WE learn today that the European Commission wants to force all employers to grant identical employee rights for temporary staff.
The proposal is not only that temporary employees would have the same wage rates but also holiday allowances, pension
provision, health insurance and all other strands of benefit. The implications are so alarming that even the CBI may awaken from its torpor on all matters European.
There are several reasons our economy enjoys a vitality not experienced on the Continent. One of those is our far more adaptable and fluid employment market. It remains a tricky and expensive act to offer employment and most who persist in the habit are punished further by Income Tax and National Insurance.
More than a million Brits are classed as temporary staff. These are not humble roles. Temps tend to be better qualified and more diligent than others.

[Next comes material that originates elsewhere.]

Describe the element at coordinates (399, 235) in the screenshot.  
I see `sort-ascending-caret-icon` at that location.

Agencies have an interest in always enhancing the abilities of those on their books and by choosing to be in the temporary market those people are illustrating their high adaptability.
The Commission believes it can simply impose uniformity - mostly of price.

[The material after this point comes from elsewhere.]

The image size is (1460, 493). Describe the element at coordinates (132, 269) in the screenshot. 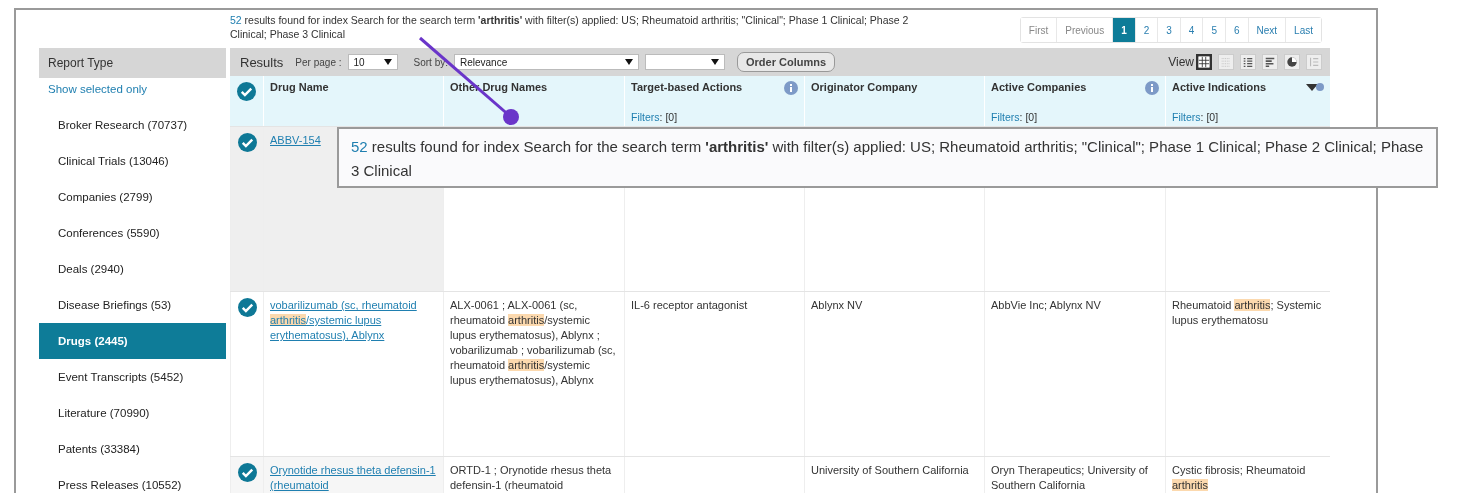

This will be a true catastrophe for our jobs market. We need more flexibility in employment. Will the Government be so mesmerised by its mirage ambition of "influence" in Brussels that it will let our labour market atrophy?
Probably.
East meets West THE exchanges between George Bush and Junichiro Koizumi, the Prime Minister of Japan, have the makings of a good comedy script. The leaders of the two largest economies are sharing baffling economic reversals.
The US blames the internet bubble, amplified by September 11. The Japanese blame their bankers for dud loans. Japan is reluctant to let its banks fail - in other words the markets cannot perform their main task of telling the truth.
If Japan and America can reanimate their economies the sunshine will warm the rest of the world. We have to wish them well.
The answer, as always, is to open up each others markets. The Japanese are attached to silly policies of subsidising their farmers. If Japan bought its food on the world market that would free up its crowded acres. The USA too is still encumbered with too many trade restrictions. It is only Canadians and Mexicans that can really trade freely with America.
President Bush is predisposed to talk nonsense but he is not yet a protectionist.
Back on boardTHE authorities, which broadly means Gordon Brown, want British companies to appoint better non executive directors. The Enron fiasco looks like rippling through to every plc boardroom.
At the moment too many non-executives are merely golfing buddies who are members of an unseen but effective web of mutual protection - and sometimes silence. The Government wants non-exec directors to be the active allies of the shareholders and ready to be loud whistleblowers.
They are devising daft processes to ensure better appointments are made in future. They need only remember self-interest is what animates us all. A simple rule stipulating non-executives can only be paid in shares will focus their minds very clearly. Never again would the conversation return to golf.